----- EXCERPT TO READ

The broad review disclosed late on Tuesday in New York stems from methodology changes that Moody’s published on March 16, analysts Greg Bauer and Ana Arsov said in an interview. Some 212 ratings may be cut, in part because the banks lack a large enough cushion to protect senior bondholders, while the potential impact on 25 ratings is uncertain.

The actions were prompted in part by rules that global regulators have been enacting to aid struggling banks in an emergency or resolve those that fail. In many cases, senior bondholders are better protected because the firms have thicker layers of junior securities to bear the brunt of losses, the analysts said.

“It’s somewhat revolutionary actually what the regulators are now able to do, that they have never had the capacity to do,” Bauer said. “The response to that from our perspective and what we built into the methodology is similarly significant and is quite different than what it entailed before, which was much more built around support assumptions.”

Senior unsecured debt ratings for Bank of America, Citigroup, Goldman Sachs Group, and Morgan Stanley are among those in the US under review for an upgrade, according to the New York-based analysts. JPMorgan Chase & Company’s rating is unaffected, as is that for Wells Fargo & Company and Bank of New York Mellon, the analysts said. State Street’s senior unsecured debt rating might be downgraded, they said.

Moody’s expects the majority of the reviews to be concluded by the end of the second quarter, they said.

----------
----- RECORDS

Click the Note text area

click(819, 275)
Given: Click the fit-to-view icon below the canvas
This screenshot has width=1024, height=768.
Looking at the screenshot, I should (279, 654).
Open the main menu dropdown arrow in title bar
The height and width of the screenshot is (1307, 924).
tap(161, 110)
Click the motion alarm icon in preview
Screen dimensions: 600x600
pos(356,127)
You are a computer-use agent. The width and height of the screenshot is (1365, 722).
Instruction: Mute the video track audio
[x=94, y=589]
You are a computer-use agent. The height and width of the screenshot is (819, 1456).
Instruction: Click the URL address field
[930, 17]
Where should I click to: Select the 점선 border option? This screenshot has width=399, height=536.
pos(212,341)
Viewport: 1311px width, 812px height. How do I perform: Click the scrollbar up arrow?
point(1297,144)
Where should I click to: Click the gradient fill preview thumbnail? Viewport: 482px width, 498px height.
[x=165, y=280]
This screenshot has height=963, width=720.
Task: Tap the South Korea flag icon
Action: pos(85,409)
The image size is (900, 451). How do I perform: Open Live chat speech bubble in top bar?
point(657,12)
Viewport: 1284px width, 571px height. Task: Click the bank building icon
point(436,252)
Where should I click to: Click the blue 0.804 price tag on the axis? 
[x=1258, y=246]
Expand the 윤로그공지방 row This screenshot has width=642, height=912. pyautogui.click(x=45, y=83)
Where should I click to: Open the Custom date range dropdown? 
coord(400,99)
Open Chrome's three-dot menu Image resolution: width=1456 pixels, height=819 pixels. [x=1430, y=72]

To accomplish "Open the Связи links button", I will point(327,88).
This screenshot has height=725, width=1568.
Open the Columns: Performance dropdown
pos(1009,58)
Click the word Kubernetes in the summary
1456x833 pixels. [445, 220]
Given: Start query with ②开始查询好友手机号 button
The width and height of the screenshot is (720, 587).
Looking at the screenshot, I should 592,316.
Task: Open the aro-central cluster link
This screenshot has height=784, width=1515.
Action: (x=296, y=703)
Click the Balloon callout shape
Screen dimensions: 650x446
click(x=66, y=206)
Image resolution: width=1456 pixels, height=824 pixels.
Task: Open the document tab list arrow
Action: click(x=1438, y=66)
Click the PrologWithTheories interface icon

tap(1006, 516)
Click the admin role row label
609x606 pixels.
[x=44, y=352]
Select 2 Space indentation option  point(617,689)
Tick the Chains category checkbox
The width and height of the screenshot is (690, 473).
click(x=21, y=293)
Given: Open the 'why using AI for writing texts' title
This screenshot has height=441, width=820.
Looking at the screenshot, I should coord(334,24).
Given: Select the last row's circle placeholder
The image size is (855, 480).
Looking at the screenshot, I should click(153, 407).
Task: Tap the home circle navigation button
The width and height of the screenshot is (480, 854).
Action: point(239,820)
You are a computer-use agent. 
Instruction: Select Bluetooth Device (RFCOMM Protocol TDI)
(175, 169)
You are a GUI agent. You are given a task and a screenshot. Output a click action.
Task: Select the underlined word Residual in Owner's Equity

----------

THE EXERCISE: In the excerpt about Moody's bank rating reviews, which bank's senior unsecured debt rating might be downgraded?

RIGHT ANSWER: State Street's